● **Required action**: Output nothing but the lines from the one holding "Where should I click to: Click the ICS" to the end of the listing. Reproduce them exactly, without the pictures.

● **Input for this task**:
# # # # # # #
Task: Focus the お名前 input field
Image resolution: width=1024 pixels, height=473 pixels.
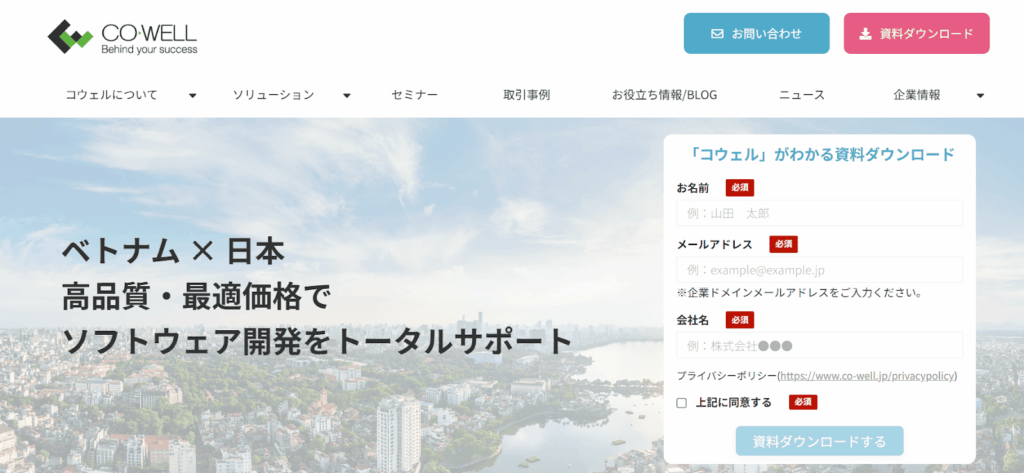Action: coord(819,213)
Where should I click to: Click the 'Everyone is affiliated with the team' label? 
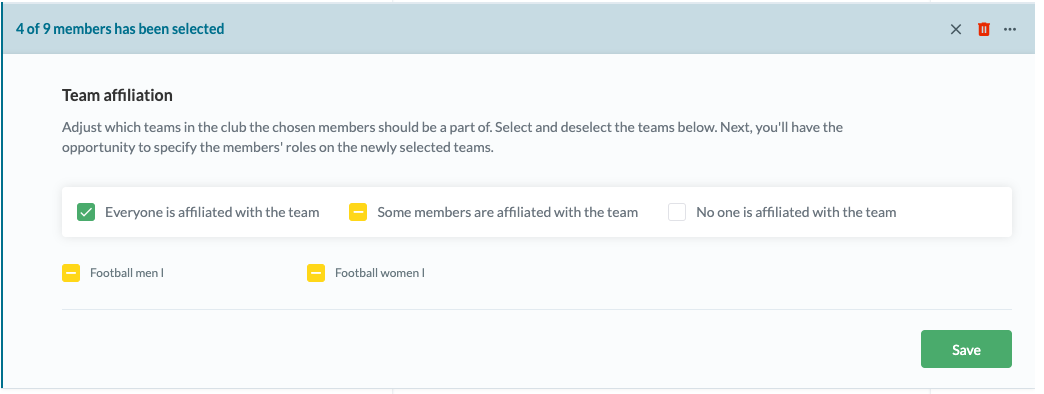click(x=212, y=212)
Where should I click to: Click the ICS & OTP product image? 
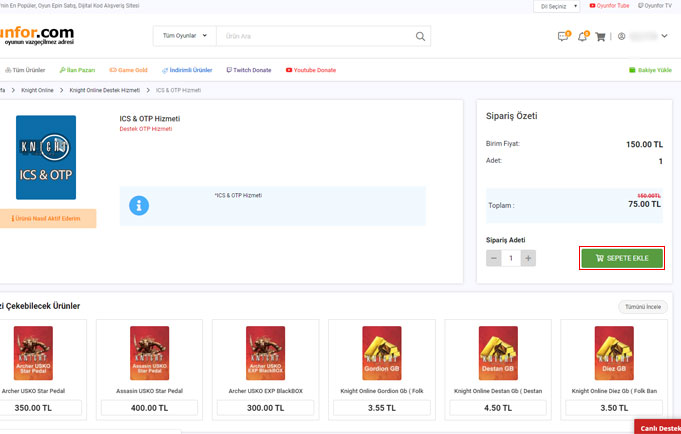46,157
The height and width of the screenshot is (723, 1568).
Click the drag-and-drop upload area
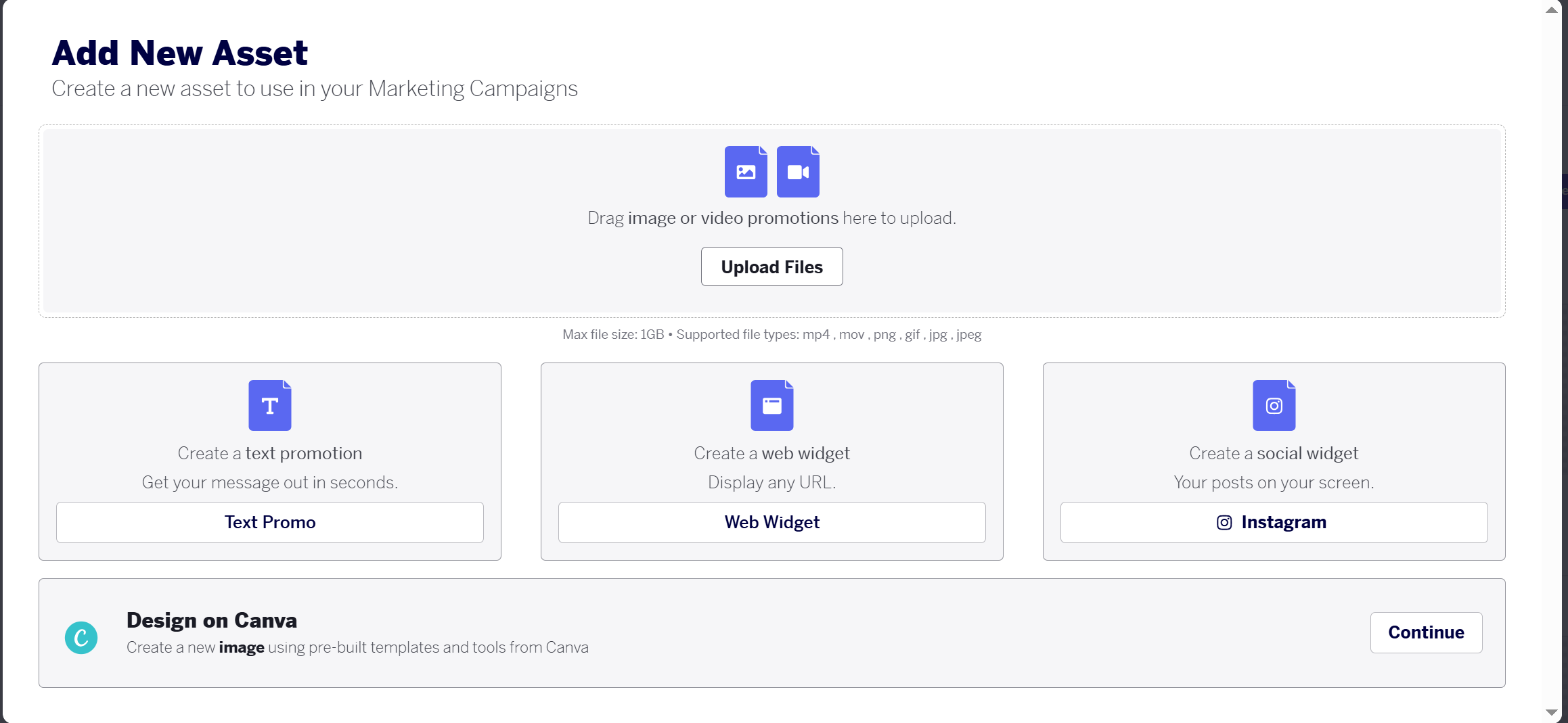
# # # # # # #
● **Written answer**:
Where should I click to: Click the ICS & OTP product image? 
46,157
The height and width of the screenshot is (723, 1568).
Click the drag-and-drop upload area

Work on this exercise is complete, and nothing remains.